I've got a document database with about 6,000 records. I've successfully used vector database backends for RAG queries with these records. I'd like to move to from a vector-specific database to Google's Spanner database.
My Spanner query looks like this:
SELECT a.id, a.title, cosine_distance(embeddings,
(
SELECT embeddings.VALUES
FROM ml.predict(model embeddingsmodel,
(
SELECT 'What is the meaning of life?' AS content)))) as distance
from `documents` as a
order by distance
This query typically takes over 30 seconds. How can I get this to work faster?
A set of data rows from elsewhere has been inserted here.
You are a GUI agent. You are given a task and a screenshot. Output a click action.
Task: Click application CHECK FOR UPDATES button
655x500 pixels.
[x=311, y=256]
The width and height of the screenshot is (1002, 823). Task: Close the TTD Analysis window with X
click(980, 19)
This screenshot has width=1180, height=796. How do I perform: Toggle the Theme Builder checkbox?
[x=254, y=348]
The planner for spanner says most of the time is in ml.predict
and something called "merge distributed union".
Other info:
Embedding model:
CREATE MODEL EmbeddingsModel
INPUT(content STRING(MAX))
OUTPUT(
embeddings
STRUCT<
statistics STRUCT<truncated BOOL, token_count FLOAT64>,
values ARRAY<FLOAT64>>
)
REMOTE OPTIONS (
endpoint = '//aiplatform.googleapis.com/projects/<myproject-id>/locations/<mylocation>/publishers/google/models/textembedding-gecko@003'
);
Documents table:
CREATE TABLE
content (id STRING(36) DEFAULT (GENERATE_UUID()),
text STRING(MAX),
title STRING(MAX),
embeddings ARRAY<FLOAT64>,
)
PRIMARY KEY
(id);
It appears that ml.predict() is recalculating the values for the "what is the meaning of life" question for each row in the documents table.
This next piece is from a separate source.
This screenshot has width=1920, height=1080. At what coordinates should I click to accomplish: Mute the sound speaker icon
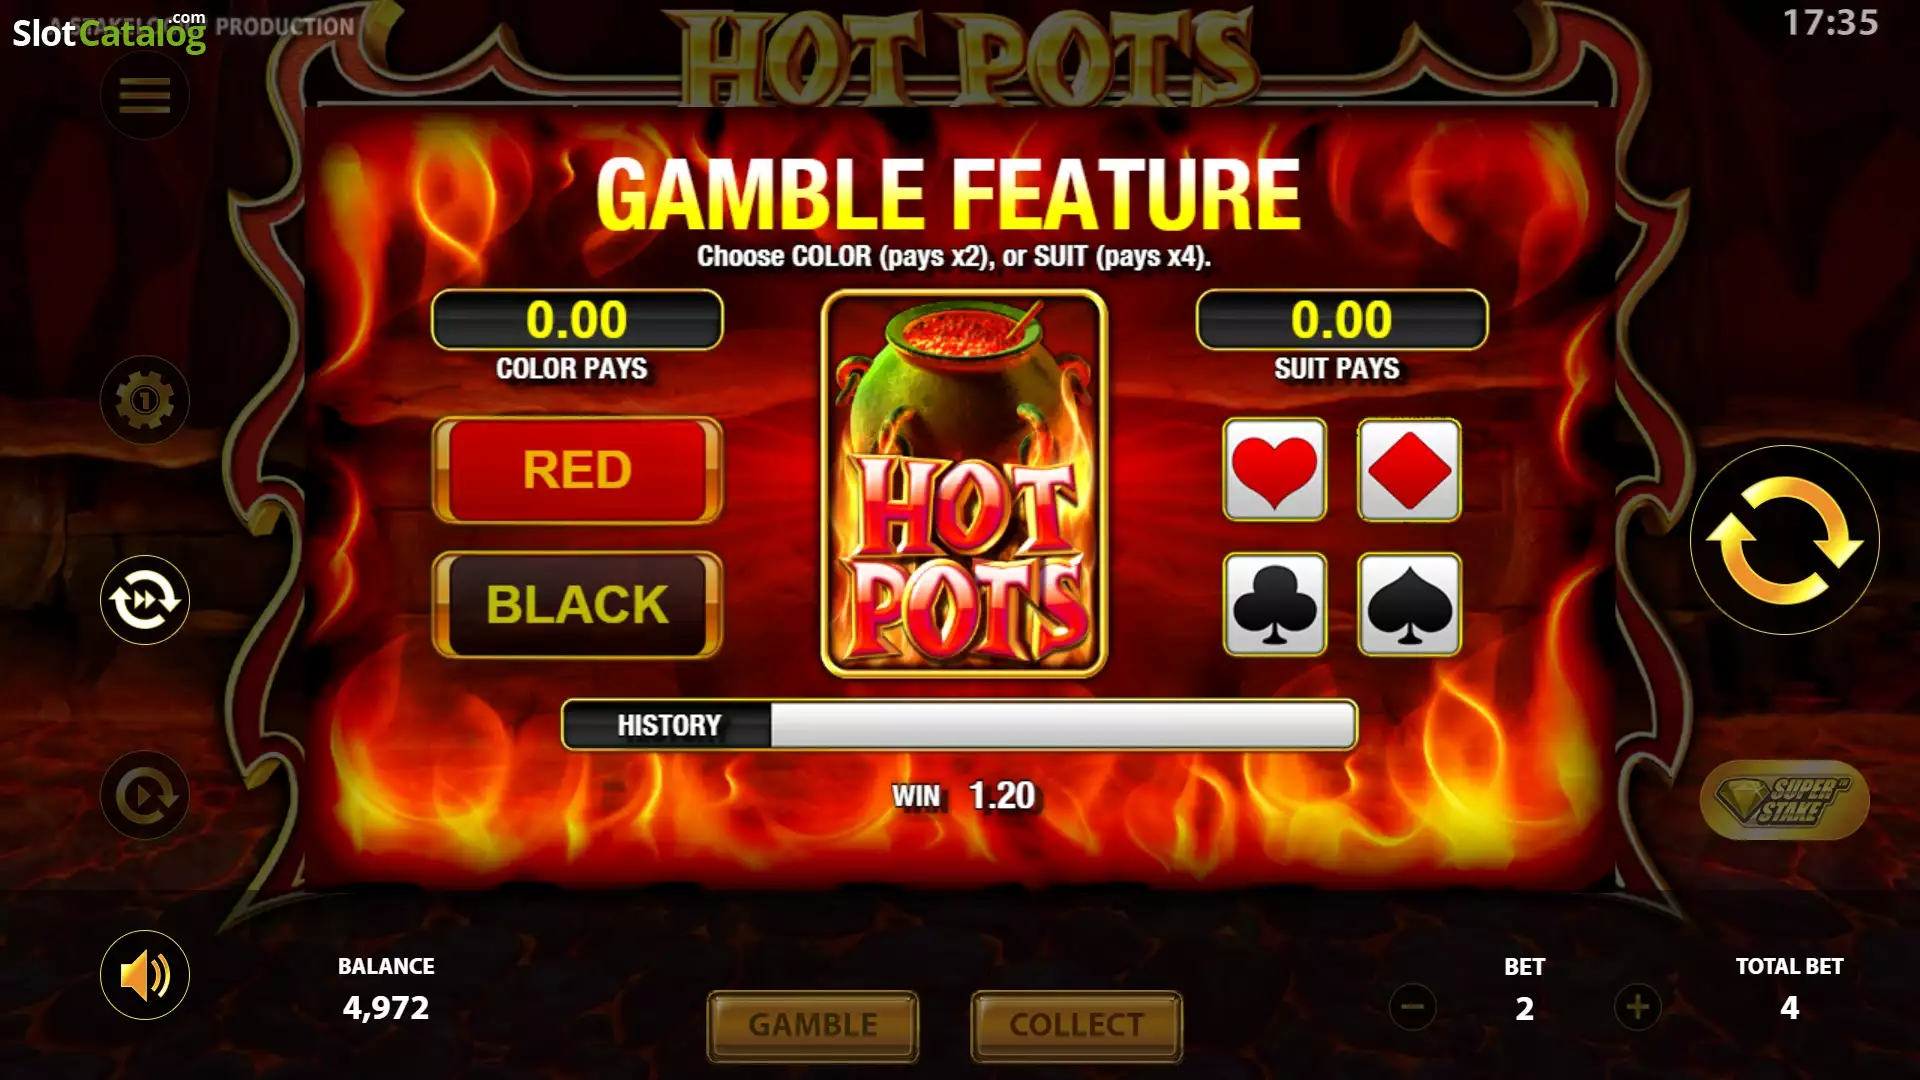point(145,975)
Creating a temp table gets around this.
WITH query_embedding AS (
SELECT
embeddings.values AS embedding_values
FROM
ml.predict(MODEL embeddingsmodel,
(
SELECT
'What is the meaning of life?' AS content))
)
SELECT
a.id,
a.title,
cosine_distance(a.embeddings, b.embedding_values) AS distance
FROM
`documents` AS a, query_embedding as b
ORDER BY
distance
LIMIT 10